**Input material**.
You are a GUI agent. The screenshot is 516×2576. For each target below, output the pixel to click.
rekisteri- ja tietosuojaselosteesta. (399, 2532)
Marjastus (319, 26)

* * *

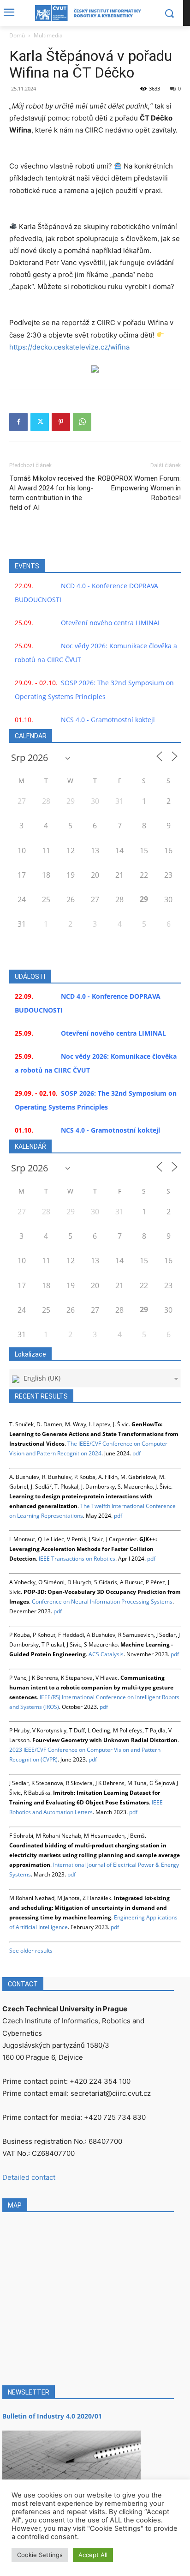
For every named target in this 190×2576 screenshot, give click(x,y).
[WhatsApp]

**Task objective**.
Across the listing above, find all lines where the word "click" is present and copy them.

**Problem solution**.
You are a GUI agent. The screenshot is 516×2576. For each target below, output the pixel to click.
For every named target in this 190×2576 screenshot, give click(x,y).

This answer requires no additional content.